Marco Giusti per Dagospia
Chi ha letto il libro, “Leggere Lolita a Teheran”, il romanzo autobiografico di Azar Nafisi, un grande successo internazionale che da noi venne pubblicato da Adelphi, non avrà molto da ridire di questa versione cinematografica, interamente girata a Roma in studio dall’israeliano Eran Riklis, il regista di “Il giardino dei limoni”, con una ricostruzione delle Teheran virtuale di venti trent’anni fa, che fa comunque il suo effetto. Certo. Non è la stessa cosa di girare il film nella vera Teheran.
Ma penso che sia un compromesso accettabile con la realtà. Ma la vera risorsa del film, coprodotto dal regista e dal nostro Gianluca Curti, è il cast, capitanato da una stupenda Golshifteh Farahani, vera star iraniana in esilio, nel ruolo della protagonista, Azar Nafisi, che racconta la trasformazione di Teheran dopo l’avvento di Khomeini e il suo tentativo di poter insegnare letteratura inglese, i grandi classici da Nabokov a Jane Austen a Fitzgerald alle studentesse iraniane.
Ma sono fantastiche anche le altre ragazze che seguono i suoi corsi, Zar Amir Ebrahimi, Mina Kavani, Catayoune Ahmadi.

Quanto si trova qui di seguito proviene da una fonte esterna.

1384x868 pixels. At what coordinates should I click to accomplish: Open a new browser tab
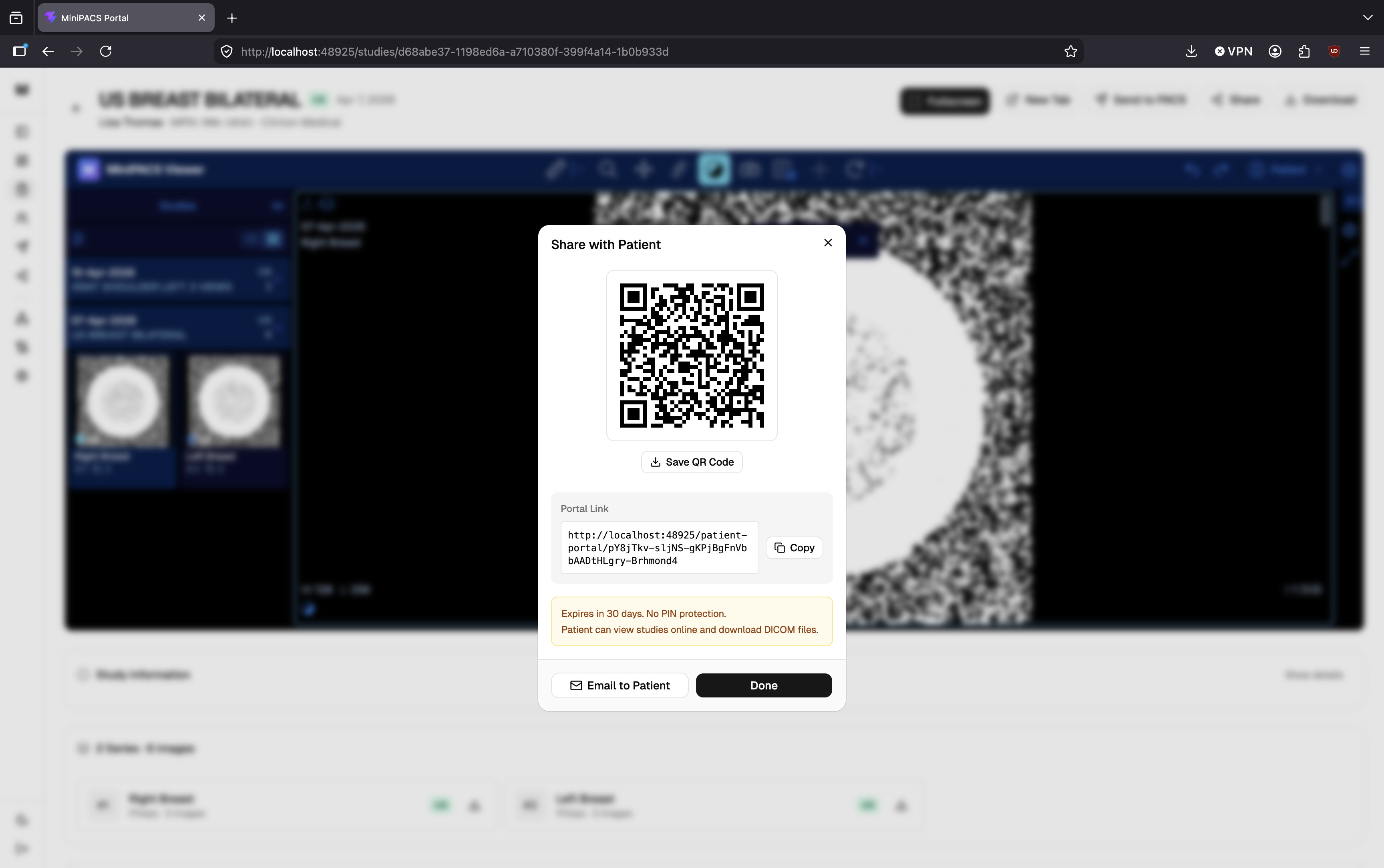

Sono loro a portare la realtà delle loro storie di esuli nel film, che ha un limite nella messa in scena laboriosa della ricostruzione di una città e del suo mondo, limite che non ha, ad esempio “Queer” di Guadagnino, costruito nello stesso modo, ma che ci porta in un Messico letterario. Qui siamo dentro una realtà dove la letteratura è un pretesto per parlare di libertà e per uscire dall’orrore della dittatura religiosa.

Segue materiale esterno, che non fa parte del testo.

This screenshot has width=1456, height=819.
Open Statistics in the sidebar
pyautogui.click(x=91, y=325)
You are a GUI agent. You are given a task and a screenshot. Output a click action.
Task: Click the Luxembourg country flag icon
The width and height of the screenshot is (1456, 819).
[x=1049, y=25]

Al di là di tutte le possibili letture del film, sono stato colpito, come i lettori del romanzo, dalla ricchezza del dialogo di Azar Nafisi con i classici americani e inglesi e con il mettere i classici come via d’uscita per un Iran meno oppressivo, ma sono stato colpito anche dalla realtà che le ragazze del film portano alla storia. E qualcosa di vero ci arriva comunque, come la visione di “Sacrificio” di Andreij Tarkovskij a Teheran.
O le discussioni sui personaggi dei romanzi letti dalla professoressa. O l’orrore della repressione. Pensando che ancora oggi, in mezzo all’inizio di una possibile guerra con Israele, non si vedono vie d’uscite a un ritorno di una normalità nel paese. Ma la forza dell’interpretazione di Golshifteh Farahani e del suo gruppo di ragazze mi sembra che faccia volare alto il film.